The Online Publishers Assn. launches supersize ads in an attempt to reach surfers who ignore banners.
They’re bigger, they’re bolder, and soon they’ll be covering up large swaths of some of your favorite Web pages.
The Online Publishers Assn. on Tuesday released several new in-your-face advertising formats designed to be both more obtrusive and interactive.
Twenty-seven top Internet publishers — including the New York Times, CNN, CBS Interactive, ESPN and the Wall Street Journal — say they’ll try the supersize ads in an attempt to get the attention of Web surfers who have learned to ignore banners.
The websites, which collectively reach two-thirds of the U.S. Internet audience, must walk a fine line so they don’t bug visitors so much that they stop returning.
“Studies show we ignore banner ads,” said Jose Castillo, a new media consultant in Johnson City, Tenn. “Making them bigger and more intrusive won’t work. We will tune those out as well.”
The new formats represent an effort to boost an ad market that has grown dramatically in recent years but is suffering in the slumping economy.
Research firm EMarketer Inc. predicts that the Internet is the only advertising segment that will grow in 2009. But most of that growth will be in Web search, while spending on so-called display ads is expected to fall.
EMarketer said in November that U.S. online ad spending would reach $23.6 billion in 2008 and $25.7 billion this year, but senior analyst David Hallerman said those figures would be revised downward soon.
To some extent, the inherent nature of advertising is to annoy people enough so that they pay attention. “Advertising rarely doesn’t irritate,” Hallerman said.
But what Google Inc. and other search firms discovered is that people don’t mind ads as much when the marketing message is related to what they’re already doing online, such as searching for something.
J.D. Lasica, president of Socialmedia.biz, a consulting company in Pleasanton, Calif., said publishers needed to be innovative in more than just the size and shape of the ads.
“All of these news publications are in a tough spot because the print publications are dwindling away. So they have to figure out how to make money in the new medium,” he said. “I don’t think the answer is in-your-face ads.”
The publishers say they think the new formats will provide a canvas on which advertisers can be more creative. And they certainly don’t intend to turn off Web surfers.
“The visitor says whether they want to see the whole ad,” said Pam Horan, president of the Online Publishers Assn. “If the consumer wants to engage, it will open to double the page. Everything will be user-initiated.”
The three new types of ads are the “fixed panel,” which looks like part of the page but scrolls up and down as a user does; the “XXL box,” in which users can turn pages within the ad; and the “pushdown,” which opens to display a larger ad.
The formats could pump some life into the market, publishers and advertisers said.
“A large-scale intrusive format is absolutely necessary in today’s market,” said Adam Kleinberg, chief executive of Traction, a San Francisco ad agency. “With the economy and the move to digital, the marketers are demanding a return on investment in every campaign.”
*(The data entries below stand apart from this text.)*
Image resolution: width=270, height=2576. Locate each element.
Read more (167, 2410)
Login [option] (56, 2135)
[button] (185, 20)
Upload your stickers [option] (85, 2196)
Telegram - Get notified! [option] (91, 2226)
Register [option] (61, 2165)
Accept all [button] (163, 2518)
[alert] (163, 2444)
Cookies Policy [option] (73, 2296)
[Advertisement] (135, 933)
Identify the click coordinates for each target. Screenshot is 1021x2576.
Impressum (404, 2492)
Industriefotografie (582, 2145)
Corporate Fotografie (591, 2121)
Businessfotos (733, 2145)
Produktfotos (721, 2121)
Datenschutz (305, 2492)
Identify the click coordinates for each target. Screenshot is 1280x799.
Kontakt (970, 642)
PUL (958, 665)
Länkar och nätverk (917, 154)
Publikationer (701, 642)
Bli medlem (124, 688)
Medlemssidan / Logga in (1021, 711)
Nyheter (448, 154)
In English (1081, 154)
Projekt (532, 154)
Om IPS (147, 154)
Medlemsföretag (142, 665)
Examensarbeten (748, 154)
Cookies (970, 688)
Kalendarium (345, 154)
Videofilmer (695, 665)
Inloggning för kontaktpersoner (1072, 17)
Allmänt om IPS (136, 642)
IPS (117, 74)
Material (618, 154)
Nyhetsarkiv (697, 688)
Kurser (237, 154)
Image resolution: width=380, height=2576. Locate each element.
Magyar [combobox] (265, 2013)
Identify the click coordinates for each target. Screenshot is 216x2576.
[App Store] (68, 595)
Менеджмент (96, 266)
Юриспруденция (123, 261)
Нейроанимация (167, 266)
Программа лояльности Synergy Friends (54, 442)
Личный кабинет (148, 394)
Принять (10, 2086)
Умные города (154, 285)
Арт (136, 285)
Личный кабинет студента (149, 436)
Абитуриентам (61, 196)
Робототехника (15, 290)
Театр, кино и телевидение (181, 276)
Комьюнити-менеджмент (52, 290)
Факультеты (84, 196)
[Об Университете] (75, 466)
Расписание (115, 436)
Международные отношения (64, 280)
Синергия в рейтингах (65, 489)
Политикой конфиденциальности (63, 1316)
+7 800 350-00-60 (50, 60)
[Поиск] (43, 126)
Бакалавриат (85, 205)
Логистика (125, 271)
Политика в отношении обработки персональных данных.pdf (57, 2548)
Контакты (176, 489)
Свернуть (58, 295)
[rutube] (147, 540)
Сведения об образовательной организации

Some Time Inc. sites, including People.com and CNNMoney.com, have already experimented with the ads and found them to be successful, said Fran Hauser, president of digital operations for the company’s style and entertainment group. People can respond to a poll, watch a video or play a game right inside some of the ads.
The participating publishers agreed to offer at least one of the formats by July 1. The Los Angeles Times isn’t a part of the group. But it, too, is experimenting with ads that grab attention by, for example, taking over parts of the computer screen and allowing visitors to watch movie trailers or look up showtimes inside the ad.